Work instructions: Can you copy every line of the entries below word for word, leaving out the pictures?

Material for this exercise:
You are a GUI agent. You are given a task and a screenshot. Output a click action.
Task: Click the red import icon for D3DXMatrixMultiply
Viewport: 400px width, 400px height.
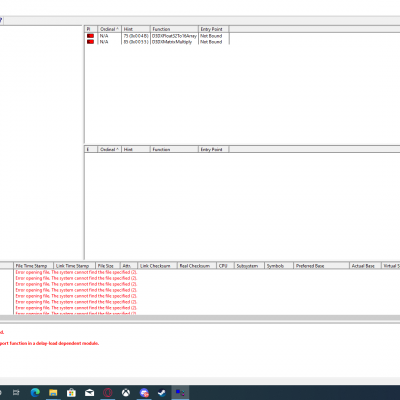(x=90, y=42)
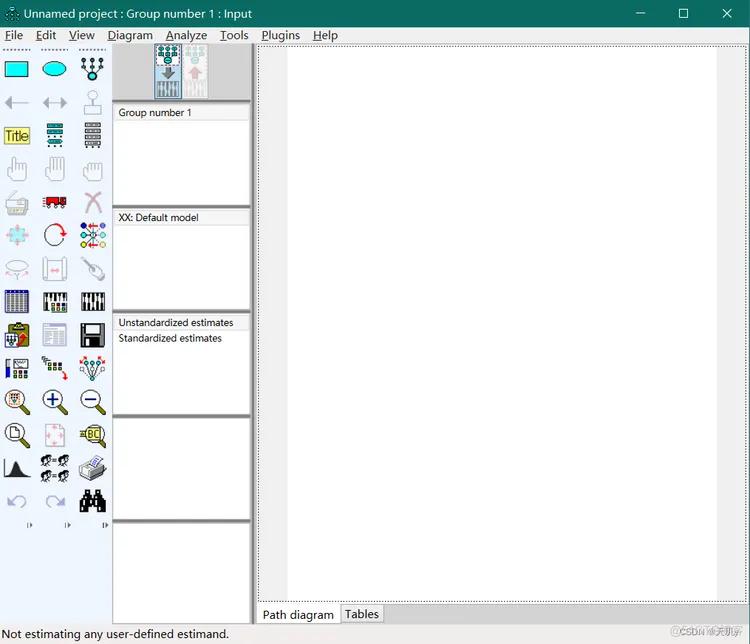Save the diagram with the floppy disk icon

click(x=92, y=335)
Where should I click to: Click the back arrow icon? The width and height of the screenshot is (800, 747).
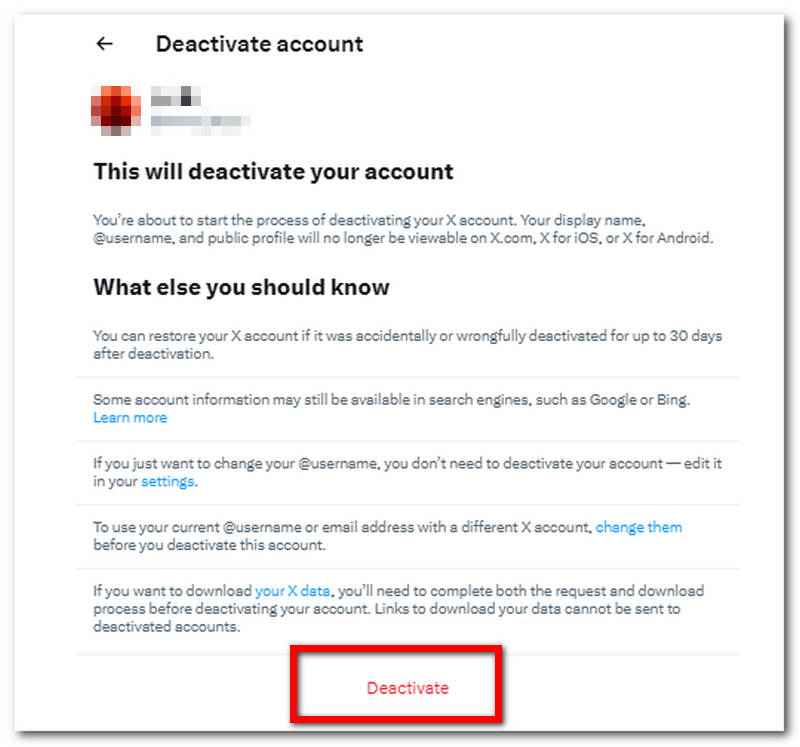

Output for this task:
You are a GUI agent. You are given a task and a screenshot. Output a click action.
Task: Click the red import icon for D3DXMatrixMultiply
Viewport: 400px width, 400px height.
(x=90, y=42)
Save the diagram with the floppy disk icon

click(x=92, y=335)
Where should I click to: Click the back arrow icon? The width and height of the screenshot is (800, 747).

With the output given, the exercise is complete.